The artists were Janis Zroback
Anita Inverarity
Regina Valluzzi
Lynnette Shelly


4 Responses

  1. cindyschnackel

    Thanks for reblogging and for your nice comments!

  2. cindyschnackel

    It was good to get your input in this. There were quite a few artists on RB alone that were probably good choices, so hopefully more will comment and add their thoughts. I Approved the reblog and hope it shows up publicly the way its supposed to. This is the first time anyone reblogged from mine, so it’s new to me. Thanks!

  3. Susan

    This was an interesting read.
    Do you find Red Bubble has been profitable for you?

    • nerdlypainter

      I don’t make a lot of income from Red Bubble. they managed to attract some superlative artists early on, but the team managing the site seems to have decided that they’ll focus on more commercial graphic art and merchandising phone cases and T-shirts. As a result it has gotten more and more difficult to sell art there. Even in merchandized form if it isn’t line art that could go on a hair band album cover or big eyed girl cartoons and posters for a High School goth kid’s bedroom – it’s very hard to sell.
      I think this goes back to some of the points made in the article I’d cited in an earlier post (Early evidence is often not really evidence).
      The internet tends to create little Bubbles. With art and visual information, the items that will get a quick response are works that (a) translate very well from “work” to jpeg “image” without a lot of content loss (b) works whose jpeg “image” translates into a small thumbnail well. There may be some good, craveable art that manages to fit those two criteria, but I would not use them to define “good art”.

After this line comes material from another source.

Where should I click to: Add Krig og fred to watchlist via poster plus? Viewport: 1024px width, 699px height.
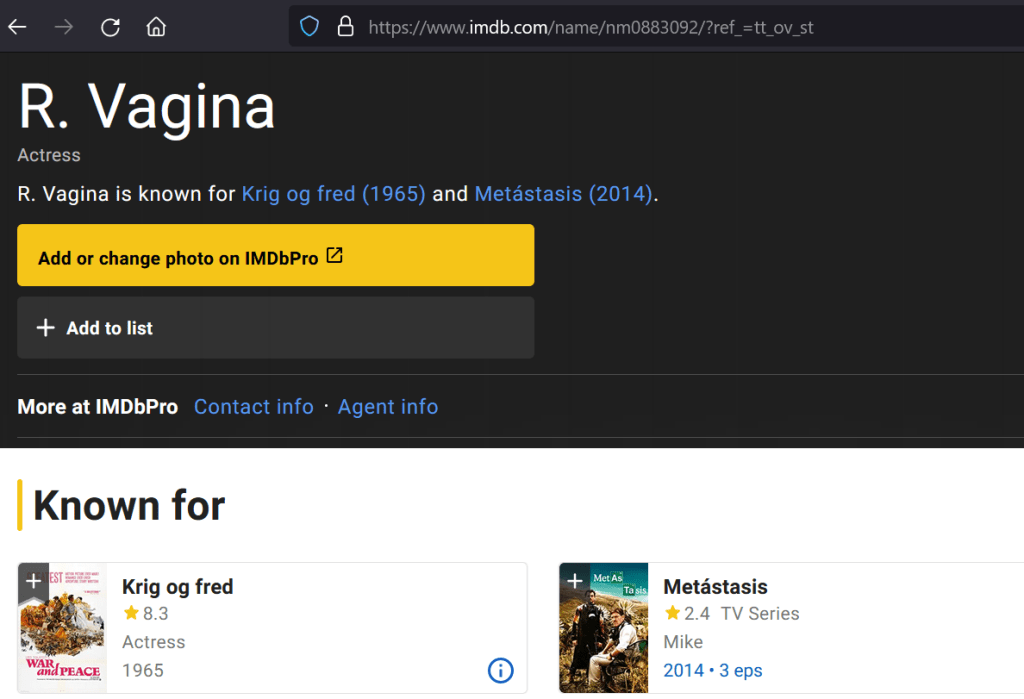click(x=33, y=580)

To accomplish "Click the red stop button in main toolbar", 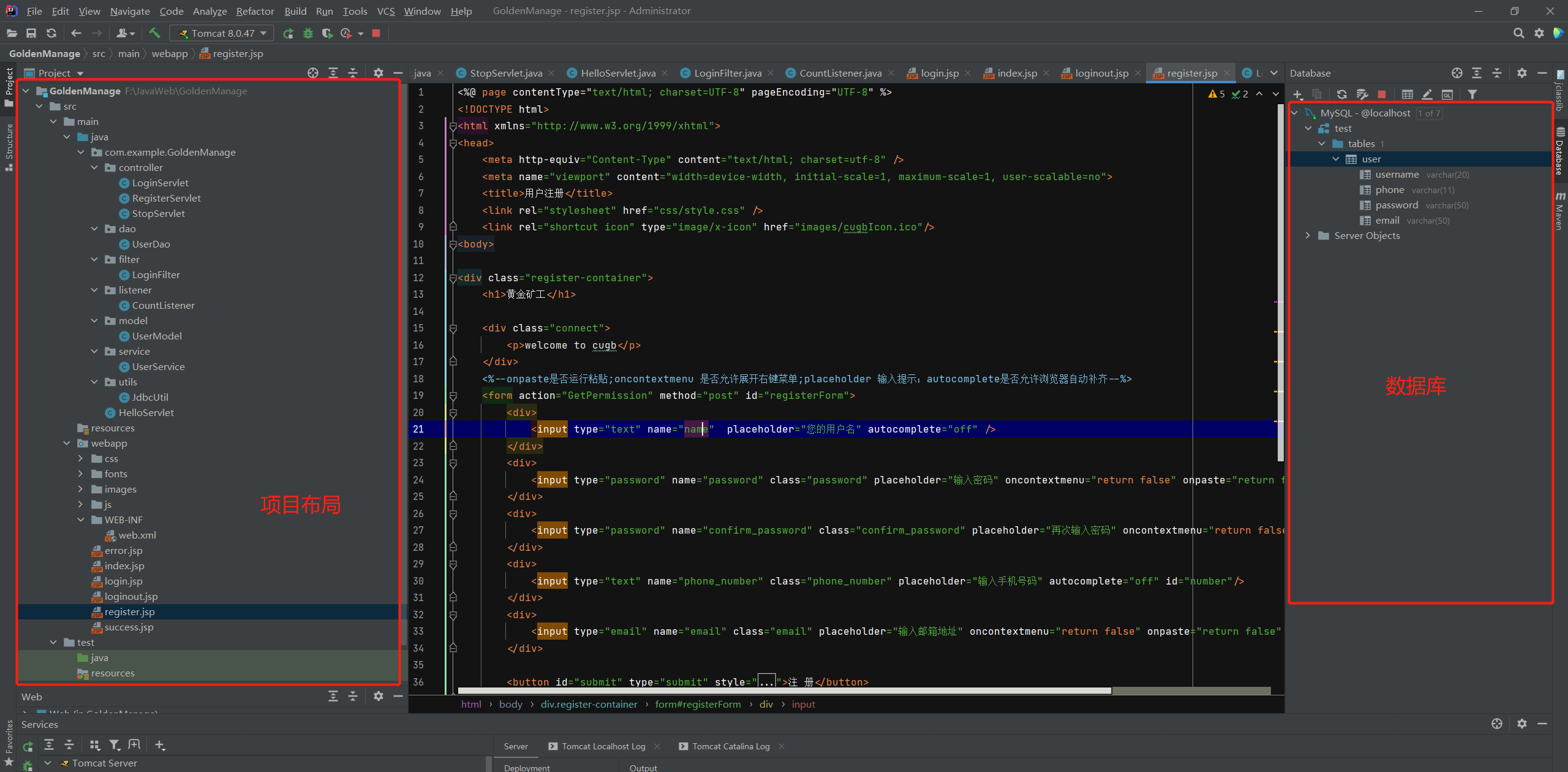I will 376,33.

      Your work is very detailed and the charm and interest is in the details and the way they add up within the whole. An internet thumbnail of your “Bearing Strait” for example, might show one or two of the main critters clearly, but probably would not really tell anything about the piece at all. Yet it’s an engaging piece that jpegs well.

      What thumbnails well? Exactly what sites like RedBubble promote most heavily. Simple line art, graphic art, and slick commercial art and photography. But the good thumbnails are trending in just the opposite direction from where offline fine art collection seems to be heading (details, texture, presence, complexity).